To the Wedding by John Berger (1995)

To the Wedding

A beautiful and existential novel, John Berger’s To the Wedding depicts two lovers, Ninon and Gino, whose decision to embrace love, even as they learn of Ninon’s diagnosis with AIDS, serves as a metaphor for the heroism of many of those afflicted by the disease, who launched fierce advocacy campaigns and continued to strike for happiness and meaning in an often bleak landscape (not unlike the one Ninon’s motorbike-riding father races across in the book).

Tell the Wolves I’m Home by Carol Rifka Brunt (2012)

Tell the Wolves I’m Home

A debut novel that recalls the AIDS epidemic of the 1980s, Tell the Wolves I’m Home concerns 14-year-old June Elbus’s friendship with her HIV-positive uncle, a famous painter named Finn, and the grief she faces after his death. An excellent coming-of-age story, the novel also demonstrates the lasting, terrible impact of the disease and how it continues to affect survivors worldwide.

Push by Sapphire (1996)

Push

Push, the novel that inspired the movie Precious, is the endearing story of HIV-positive teenager Precious Jones and her horrendous life as mother to her abusive father’s child, as she eventually finds her voice and begins keeping a journal. Sapphire’s lyrical prose and unflinching depiction of the horrors of Precious’s life have made the book a classic, especially among young readers, and did a tremendous amount of good in the visibility of HIV-positive teens and victims of incest.

City Boy by Edmund White (2009)

City Boy

The prodigiously-talented White, author of many novel as well as biographies of Jean Genet and Marcel Proust, captures the New York that AIDS transformed in his memoir City Boy – the gay and arts communities of the city in the 1970s. The result is a vital and lively document of White’s gradual rise to literary fame in the years before the affordable, art-hungry New York gave way to debt, fear, and the erasure of the very history White so beautifully channels.

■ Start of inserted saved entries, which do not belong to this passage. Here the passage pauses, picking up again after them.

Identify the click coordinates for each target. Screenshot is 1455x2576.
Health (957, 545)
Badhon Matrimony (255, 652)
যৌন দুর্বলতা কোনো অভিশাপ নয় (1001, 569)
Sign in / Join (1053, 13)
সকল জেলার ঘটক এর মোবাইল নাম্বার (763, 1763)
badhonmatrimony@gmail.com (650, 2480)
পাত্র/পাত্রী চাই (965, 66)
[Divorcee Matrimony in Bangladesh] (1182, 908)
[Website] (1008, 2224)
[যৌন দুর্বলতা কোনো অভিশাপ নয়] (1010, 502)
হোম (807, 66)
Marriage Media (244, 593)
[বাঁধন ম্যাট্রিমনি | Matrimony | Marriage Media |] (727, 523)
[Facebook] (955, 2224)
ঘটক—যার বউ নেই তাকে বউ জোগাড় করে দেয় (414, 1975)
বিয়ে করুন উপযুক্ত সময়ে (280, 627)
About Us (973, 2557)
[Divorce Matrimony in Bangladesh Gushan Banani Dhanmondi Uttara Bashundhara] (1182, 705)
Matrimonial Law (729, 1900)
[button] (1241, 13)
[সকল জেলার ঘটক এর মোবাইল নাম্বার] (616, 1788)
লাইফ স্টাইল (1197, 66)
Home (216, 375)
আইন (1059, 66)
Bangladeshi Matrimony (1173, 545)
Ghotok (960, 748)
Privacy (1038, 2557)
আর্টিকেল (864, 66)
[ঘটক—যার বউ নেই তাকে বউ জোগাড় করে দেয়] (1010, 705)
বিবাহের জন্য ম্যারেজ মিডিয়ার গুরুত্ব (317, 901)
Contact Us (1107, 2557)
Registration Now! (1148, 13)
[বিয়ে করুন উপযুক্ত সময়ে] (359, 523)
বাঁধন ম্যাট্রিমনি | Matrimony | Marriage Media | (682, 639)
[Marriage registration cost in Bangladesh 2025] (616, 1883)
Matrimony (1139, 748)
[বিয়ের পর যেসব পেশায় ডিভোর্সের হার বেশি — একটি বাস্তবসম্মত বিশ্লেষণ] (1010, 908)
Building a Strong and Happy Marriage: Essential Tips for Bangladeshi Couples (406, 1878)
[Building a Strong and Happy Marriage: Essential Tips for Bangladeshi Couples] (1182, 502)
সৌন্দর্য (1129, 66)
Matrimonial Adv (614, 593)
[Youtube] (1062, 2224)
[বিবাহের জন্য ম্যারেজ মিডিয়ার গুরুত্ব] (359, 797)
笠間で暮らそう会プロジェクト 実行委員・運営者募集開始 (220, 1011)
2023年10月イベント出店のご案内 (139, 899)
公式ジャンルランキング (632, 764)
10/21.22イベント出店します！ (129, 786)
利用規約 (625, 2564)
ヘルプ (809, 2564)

The Mad Man by Samuel Delaney (1994)

The Mad Man

The science-fiction writer and critic Samuel Delany had written some very challenging works prior to The Mad Man, but few that can match it in intensity. The story of a student researching the murder of a writer in New York, the sprawling novel becomes a magical-realist sexual odyssey covering every kind of sex act, performed even as the threat of AIDS intensifies in peak-1980s New York. Explicit, yes, but in service of an articulate and defiant philosophy that is one of the most definitive takes on AIDS, sexuality, and the lessons of the recent past.